• [THE PROBLEM]
Print the lines that run from the line with "Given: Reset the" to the line with "Toggle the select-all", keeping both end lines, exactly as they appear in the entries below, and nothing else.

• [THE DATA]
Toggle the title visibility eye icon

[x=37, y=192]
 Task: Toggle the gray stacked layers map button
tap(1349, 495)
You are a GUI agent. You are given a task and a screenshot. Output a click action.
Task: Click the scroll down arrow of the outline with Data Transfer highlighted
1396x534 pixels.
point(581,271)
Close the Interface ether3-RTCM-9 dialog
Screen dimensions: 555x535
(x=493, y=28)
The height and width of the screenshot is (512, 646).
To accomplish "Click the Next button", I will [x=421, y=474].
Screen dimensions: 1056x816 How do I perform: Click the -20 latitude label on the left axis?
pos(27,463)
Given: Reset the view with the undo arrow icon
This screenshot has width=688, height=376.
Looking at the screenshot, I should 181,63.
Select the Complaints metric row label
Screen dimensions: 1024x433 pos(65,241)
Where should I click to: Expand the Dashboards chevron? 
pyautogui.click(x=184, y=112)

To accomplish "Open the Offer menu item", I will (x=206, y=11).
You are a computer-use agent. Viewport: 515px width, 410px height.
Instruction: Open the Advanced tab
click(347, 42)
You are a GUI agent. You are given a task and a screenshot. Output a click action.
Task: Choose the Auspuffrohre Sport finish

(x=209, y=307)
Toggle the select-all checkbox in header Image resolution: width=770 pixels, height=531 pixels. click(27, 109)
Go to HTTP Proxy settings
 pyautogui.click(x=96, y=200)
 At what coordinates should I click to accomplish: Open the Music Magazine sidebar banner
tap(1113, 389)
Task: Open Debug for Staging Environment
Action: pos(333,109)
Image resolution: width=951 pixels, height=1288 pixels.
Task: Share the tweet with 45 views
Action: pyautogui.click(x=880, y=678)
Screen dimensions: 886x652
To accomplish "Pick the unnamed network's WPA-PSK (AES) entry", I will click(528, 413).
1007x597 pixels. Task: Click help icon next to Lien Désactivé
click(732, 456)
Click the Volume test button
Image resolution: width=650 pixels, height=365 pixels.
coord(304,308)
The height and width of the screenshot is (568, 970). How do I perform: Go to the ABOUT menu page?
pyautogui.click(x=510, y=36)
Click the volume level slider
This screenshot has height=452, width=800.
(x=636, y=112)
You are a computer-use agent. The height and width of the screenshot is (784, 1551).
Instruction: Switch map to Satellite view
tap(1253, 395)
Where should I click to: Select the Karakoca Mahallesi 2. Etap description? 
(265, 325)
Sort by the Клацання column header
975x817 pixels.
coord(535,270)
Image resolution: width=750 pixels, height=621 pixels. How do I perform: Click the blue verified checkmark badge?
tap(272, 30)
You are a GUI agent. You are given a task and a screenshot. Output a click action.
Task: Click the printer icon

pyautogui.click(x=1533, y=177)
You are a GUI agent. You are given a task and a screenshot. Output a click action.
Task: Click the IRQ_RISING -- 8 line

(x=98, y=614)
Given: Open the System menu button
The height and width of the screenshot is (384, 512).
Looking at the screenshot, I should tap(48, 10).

• [RESPONSE BOX]
Given: Reset the view with the undo arrow icon
This screenshot has width=688, height=376.
Looking at the screenshot, I should 181,63.
Select the Complaints metric row label
Screen dimensions: 1024x433 pos(65,241)
Where should I click to: Expand the Dashboards chevron? 
pyautogui.click(x=184, y=112)

To accomplish "Open the Offer menu item", I will (x=206, y=11).
You are a computer-use agent. Viewport: 515px width, 410px height.
Instruction: Open the Advanced tab
click(347, 42)
You are a GUI agent. You are given a task and a screenshot. Output a click action.
Task: Choose the Auspuffrohre Sport finish

(x=209, y=307)
Toggle the select-all checkbox in header Image resolution: width=770 pixels, height=531 pixels. click(27, 109)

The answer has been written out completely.